À terceira será de vez ou não há duas sem três?

No próximo fim-de-semana joga-se, de novo, o sempre apaixonante derby de Lisboa. Sporting e Benfica medem forças numa partida referente à Taça de Portugal, mas desta feita na casa dos leões. As águias estão com o orgulho ferido, deixaram escapar a Supertaça, perderam 3-0 na Luz há

poucas semanas, e espera-se uma atitude bastante diferente neste jogo. Resta saber se Jorge Jesus não terá já um plano tendo em conta todos esses ajustes que, à partida, serão feitos por Rui Vitória. Anteriormente, evidenciei a qualidade dos verdadeiros desequilibradores destas duas equipas. Porém, conseguir o equilíbrio é fundamental e o futebol não foge à regra. Neste duelo muito particular teremos um português diante de um grego, William Carvalho e Andreas Samaris. Estamos perante dois médios que simplificam o jogo das suas equipas. Em momentos de aperto nunca perdem a clarividência e são de uma frieza enorme dentro das quatro linhas. Imperiais no desarme, cobrem os espaços de forma inteligentíssima e com a bola no pé estão cada vez melhores. Mas algo que fica, de facto, na memória de todos os adeptos do futebol é a forma como estes doseiam na perfeição os ritmos do jogo. São verdadeiros maestros que passam muitas vezes despercebidos.

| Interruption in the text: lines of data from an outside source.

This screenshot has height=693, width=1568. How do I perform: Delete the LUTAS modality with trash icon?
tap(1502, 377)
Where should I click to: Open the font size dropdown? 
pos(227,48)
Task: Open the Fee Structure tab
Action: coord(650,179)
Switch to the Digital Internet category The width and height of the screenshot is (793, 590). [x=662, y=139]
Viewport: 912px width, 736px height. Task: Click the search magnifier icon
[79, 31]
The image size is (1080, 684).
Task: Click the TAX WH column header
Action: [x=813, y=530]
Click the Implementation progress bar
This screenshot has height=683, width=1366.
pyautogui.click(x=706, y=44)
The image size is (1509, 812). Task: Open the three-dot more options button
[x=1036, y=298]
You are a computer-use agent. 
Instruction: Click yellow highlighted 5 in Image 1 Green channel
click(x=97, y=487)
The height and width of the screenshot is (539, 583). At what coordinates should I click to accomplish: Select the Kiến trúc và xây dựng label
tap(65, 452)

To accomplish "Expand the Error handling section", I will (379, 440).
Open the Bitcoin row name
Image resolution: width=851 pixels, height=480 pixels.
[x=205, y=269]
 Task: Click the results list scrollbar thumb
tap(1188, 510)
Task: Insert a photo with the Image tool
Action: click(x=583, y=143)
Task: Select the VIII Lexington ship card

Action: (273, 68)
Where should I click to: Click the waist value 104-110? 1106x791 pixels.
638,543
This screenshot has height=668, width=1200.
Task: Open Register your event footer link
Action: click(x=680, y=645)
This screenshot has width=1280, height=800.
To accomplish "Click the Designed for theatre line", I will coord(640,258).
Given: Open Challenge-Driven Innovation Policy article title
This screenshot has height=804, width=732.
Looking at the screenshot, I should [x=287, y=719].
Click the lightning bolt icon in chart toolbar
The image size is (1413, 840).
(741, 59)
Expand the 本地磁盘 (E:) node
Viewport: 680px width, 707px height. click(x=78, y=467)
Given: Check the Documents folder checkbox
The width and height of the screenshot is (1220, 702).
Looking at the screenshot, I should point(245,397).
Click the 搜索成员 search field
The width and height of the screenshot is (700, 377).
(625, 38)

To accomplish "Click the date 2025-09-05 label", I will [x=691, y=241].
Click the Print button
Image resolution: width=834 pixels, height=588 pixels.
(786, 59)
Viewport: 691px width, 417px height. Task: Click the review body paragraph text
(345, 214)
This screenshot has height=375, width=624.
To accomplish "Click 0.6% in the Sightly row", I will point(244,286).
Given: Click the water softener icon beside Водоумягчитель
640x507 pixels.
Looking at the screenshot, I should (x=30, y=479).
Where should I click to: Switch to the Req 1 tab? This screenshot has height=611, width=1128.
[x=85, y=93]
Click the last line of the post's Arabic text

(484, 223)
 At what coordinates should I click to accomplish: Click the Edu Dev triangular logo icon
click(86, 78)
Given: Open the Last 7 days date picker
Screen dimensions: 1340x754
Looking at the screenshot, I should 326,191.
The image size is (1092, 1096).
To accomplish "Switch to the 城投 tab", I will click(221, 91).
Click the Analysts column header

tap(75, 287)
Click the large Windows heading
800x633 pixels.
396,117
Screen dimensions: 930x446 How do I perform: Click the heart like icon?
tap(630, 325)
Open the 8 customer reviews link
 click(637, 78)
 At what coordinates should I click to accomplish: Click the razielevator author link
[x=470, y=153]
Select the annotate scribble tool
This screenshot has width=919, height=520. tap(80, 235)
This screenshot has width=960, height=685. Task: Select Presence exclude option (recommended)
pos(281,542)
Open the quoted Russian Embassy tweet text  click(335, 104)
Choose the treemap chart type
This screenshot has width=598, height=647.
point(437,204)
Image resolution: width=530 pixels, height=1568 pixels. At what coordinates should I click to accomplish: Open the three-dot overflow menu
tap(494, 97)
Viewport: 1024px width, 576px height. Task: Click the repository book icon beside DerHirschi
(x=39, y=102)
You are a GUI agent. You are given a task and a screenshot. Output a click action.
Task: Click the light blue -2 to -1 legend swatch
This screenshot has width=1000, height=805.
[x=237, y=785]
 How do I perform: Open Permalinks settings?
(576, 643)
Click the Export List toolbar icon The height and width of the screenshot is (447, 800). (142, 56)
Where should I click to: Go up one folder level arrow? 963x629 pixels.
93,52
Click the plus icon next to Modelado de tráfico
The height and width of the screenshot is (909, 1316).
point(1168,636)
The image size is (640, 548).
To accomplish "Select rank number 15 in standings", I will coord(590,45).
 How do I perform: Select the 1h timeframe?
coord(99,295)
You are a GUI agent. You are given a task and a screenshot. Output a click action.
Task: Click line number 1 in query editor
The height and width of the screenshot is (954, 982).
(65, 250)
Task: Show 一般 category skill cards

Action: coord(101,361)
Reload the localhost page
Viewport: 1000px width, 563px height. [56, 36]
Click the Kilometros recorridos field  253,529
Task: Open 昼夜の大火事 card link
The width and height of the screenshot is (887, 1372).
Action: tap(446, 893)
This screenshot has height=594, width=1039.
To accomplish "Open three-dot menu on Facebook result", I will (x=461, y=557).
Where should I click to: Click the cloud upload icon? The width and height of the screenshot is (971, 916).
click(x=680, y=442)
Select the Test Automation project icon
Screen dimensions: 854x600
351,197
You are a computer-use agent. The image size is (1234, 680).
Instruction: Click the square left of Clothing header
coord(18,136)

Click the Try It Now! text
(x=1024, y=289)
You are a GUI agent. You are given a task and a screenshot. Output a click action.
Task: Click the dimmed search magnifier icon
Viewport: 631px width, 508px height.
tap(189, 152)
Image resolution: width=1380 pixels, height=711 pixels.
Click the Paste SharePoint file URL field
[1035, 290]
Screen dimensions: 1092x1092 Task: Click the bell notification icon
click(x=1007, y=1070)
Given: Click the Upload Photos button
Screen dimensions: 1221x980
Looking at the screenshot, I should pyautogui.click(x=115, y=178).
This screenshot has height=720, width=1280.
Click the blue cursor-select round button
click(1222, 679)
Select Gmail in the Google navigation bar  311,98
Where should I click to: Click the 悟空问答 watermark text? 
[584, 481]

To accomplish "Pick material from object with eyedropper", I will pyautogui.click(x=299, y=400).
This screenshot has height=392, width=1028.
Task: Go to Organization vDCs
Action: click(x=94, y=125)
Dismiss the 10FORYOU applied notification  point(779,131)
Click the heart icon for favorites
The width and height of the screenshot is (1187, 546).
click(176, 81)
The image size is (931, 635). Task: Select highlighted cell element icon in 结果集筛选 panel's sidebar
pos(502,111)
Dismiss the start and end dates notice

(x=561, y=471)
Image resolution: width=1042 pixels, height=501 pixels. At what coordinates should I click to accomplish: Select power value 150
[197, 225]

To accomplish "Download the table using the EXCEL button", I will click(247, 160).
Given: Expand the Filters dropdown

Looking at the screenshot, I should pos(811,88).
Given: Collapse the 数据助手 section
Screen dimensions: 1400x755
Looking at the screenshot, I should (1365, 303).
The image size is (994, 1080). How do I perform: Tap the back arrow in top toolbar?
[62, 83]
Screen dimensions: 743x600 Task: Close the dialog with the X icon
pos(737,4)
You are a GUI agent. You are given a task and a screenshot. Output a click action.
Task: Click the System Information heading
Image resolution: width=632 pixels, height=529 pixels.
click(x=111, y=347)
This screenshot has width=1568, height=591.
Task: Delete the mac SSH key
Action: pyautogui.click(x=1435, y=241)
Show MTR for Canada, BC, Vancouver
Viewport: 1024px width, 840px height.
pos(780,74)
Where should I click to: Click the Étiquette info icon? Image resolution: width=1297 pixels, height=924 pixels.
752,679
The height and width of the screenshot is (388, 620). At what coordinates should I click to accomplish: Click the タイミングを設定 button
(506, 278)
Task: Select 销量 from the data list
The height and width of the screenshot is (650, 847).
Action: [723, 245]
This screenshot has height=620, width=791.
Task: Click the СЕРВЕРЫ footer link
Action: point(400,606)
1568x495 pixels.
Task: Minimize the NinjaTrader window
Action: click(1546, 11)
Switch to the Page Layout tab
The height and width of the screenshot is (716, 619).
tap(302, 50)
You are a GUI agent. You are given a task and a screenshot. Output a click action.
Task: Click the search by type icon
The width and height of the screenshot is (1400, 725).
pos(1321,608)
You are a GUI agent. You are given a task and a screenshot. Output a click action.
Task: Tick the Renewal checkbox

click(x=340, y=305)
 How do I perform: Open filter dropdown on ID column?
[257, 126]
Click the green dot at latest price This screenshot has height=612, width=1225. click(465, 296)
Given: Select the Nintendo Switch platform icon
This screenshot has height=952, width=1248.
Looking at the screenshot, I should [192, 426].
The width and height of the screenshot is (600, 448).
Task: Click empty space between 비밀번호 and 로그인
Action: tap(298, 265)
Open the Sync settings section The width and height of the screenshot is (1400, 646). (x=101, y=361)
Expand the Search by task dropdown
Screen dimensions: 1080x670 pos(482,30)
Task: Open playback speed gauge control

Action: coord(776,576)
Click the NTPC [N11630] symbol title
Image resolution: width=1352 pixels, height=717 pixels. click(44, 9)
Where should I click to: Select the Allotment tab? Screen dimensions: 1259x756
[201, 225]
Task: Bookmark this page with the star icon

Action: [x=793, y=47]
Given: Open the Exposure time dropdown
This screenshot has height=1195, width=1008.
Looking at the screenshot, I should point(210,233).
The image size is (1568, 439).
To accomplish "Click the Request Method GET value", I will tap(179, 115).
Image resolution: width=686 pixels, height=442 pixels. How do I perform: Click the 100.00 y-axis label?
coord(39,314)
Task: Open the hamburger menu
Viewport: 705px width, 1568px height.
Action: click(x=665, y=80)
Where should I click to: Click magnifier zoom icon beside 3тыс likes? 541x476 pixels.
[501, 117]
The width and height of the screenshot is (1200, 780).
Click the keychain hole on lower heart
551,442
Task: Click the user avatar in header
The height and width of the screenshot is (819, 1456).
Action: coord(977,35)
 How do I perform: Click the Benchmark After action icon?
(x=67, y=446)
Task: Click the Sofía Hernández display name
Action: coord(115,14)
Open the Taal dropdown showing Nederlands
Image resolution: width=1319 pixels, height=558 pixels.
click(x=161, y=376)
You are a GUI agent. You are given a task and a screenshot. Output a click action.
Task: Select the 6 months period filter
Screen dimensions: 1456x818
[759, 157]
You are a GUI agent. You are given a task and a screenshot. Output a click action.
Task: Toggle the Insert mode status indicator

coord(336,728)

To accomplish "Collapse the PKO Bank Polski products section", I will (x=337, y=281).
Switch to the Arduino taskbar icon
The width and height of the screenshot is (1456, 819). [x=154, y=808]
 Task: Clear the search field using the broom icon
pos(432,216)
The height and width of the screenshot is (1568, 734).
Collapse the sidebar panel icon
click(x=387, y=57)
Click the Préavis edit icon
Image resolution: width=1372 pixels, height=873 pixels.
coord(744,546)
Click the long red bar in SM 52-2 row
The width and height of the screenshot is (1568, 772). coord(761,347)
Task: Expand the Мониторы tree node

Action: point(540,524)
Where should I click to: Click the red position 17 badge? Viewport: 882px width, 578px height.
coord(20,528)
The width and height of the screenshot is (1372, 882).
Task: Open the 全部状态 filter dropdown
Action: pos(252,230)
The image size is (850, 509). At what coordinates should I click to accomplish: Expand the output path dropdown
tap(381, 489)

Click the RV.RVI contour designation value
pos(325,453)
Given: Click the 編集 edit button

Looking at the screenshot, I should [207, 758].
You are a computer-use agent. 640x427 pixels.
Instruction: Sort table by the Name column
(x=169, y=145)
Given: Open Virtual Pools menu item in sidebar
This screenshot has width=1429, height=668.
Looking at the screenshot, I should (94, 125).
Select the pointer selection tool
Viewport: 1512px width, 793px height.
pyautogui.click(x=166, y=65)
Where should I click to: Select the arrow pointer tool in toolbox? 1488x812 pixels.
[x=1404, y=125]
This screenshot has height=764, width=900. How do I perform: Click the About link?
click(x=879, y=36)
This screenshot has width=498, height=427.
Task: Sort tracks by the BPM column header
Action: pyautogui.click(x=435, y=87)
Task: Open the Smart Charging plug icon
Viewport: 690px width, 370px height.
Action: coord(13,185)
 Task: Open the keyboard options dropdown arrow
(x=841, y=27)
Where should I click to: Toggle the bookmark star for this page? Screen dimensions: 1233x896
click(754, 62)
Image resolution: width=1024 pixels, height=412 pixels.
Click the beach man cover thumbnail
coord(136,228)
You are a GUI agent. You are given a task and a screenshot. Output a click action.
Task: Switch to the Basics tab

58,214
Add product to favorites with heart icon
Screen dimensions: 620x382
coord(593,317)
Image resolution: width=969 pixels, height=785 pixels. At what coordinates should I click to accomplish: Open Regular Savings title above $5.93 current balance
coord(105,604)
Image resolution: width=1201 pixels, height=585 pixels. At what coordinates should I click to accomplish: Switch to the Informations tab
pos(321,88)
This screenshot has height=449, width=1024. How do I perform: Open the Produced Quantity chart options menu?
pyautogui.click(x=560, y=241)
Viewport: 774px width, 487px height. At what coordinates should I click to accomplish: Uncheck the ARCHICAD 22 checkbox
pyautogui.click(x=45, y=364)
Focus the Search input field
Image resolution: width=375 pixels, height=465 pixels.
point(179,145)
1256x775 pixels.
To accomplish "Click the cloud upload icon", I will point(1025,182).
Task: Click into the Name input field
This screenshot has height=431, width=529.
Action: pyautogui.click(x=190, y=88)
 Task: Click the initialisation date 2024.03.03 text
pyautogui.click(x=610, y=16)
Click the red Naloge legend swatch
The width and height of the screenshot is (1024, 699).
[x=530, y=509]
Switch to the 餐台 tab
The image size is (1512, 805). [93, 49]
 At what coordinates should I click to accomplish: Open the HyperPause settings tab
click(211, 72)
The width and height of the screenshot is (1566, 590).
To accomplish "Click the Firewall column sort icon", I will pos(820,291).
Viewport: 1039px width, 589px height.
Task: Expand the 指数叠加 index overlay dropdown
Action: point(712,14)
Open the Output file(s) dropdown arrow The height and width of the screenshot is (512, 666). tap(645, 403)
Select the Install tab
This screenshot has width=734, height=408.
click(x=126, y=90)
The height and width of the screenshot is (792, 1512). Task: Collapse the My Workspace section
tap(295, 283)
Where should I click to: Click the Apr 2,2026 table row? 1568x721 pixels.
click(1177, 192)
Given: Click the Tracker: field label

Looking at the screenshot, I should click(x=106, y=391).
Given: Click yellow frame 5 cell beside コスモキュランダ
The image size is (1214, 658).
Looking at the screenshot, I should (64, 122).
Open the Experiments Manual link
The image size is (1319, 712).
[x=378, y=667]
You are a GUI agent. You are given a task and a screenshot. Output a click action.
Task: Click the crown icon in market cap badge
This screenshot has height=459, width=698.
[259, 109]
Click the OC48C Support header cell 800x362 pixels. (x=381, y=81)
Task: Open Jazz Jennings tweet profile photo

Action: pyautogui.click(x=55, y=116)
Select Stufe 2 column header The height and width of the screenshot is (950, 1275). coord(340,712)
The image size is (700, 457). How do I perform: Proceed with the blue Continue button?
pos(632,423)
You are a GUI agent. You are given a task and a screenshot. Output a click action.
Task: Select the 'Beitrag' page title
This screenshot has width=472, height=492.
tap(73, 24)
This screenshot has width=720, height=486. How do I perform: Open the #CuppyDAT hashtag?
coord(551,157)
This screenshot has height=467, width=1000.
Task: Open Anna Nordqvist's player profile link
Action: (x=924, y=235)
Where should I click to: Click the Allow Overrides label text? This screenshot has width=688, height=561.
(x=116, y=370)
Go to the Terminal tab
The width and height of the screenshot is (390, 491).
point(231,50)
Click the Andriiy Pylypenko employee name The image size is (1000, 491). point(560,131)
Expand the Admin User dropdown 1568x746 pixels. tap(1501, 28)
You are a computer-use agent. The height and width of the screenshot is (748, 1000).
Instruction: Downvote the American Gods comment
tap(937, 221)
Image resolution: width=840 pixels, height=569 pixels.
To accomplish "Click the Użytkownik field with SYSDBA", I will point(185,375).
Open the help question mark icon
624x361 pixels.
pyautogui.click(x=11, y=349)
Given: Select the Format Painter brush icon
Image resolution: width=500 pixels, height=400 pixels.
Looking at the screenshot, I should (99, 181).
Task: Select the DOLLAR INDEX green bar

Relativamente à competição mais importante do futebol português, quase um terço do campeonato está ultrapassado e o Sporting de Jorge Jesus continua sem uma única derrota e apenas com dois empates. É das poucas equipas no continente europeu que ainda não tem derrotas na Liga, sendo que a única dos principais campeonatos que tem somente vitórias é o Olympiakos, uma formação orientada, curiosamente, por um outro português, Marco Silva. Se os desempenhos na Europa não são os melhores – a humilhação na Albânia foi um verdadeiro desastre – a nível interno esta equipa leonina tem conseguido fantásticos resultados. Em forma de contraste, FC Porto e SL Benfica estão atrás na Liga, mas a campanha europeia tem corrido às mil maravilhas, coroando os excelentes resultados com boas exibições. Após dez jornadas, Rio Ave e Sporting de Braga merecem igualmente destaque, dado que, quanto a mim, são as duas principais equipas que este ano poderão causar mais dificuldades aos três grandes. Contam com jogadores importantes, Tarantini, Bressan e Joris Kayembe têm atuado a grande nível pelos vila-condenses, já Stanislav Kritciuk, Rafa e Hassan são as principais estrelas dos guerreiros do Minho. Devo elevar ainda os dois treinadores em questão, Pedro Martins e Paulo Fonseca estão recheados de competência e contam com excelentes trabalhos no passado, Marítimo e Paços de Ferreira são os exemplos perfeitos.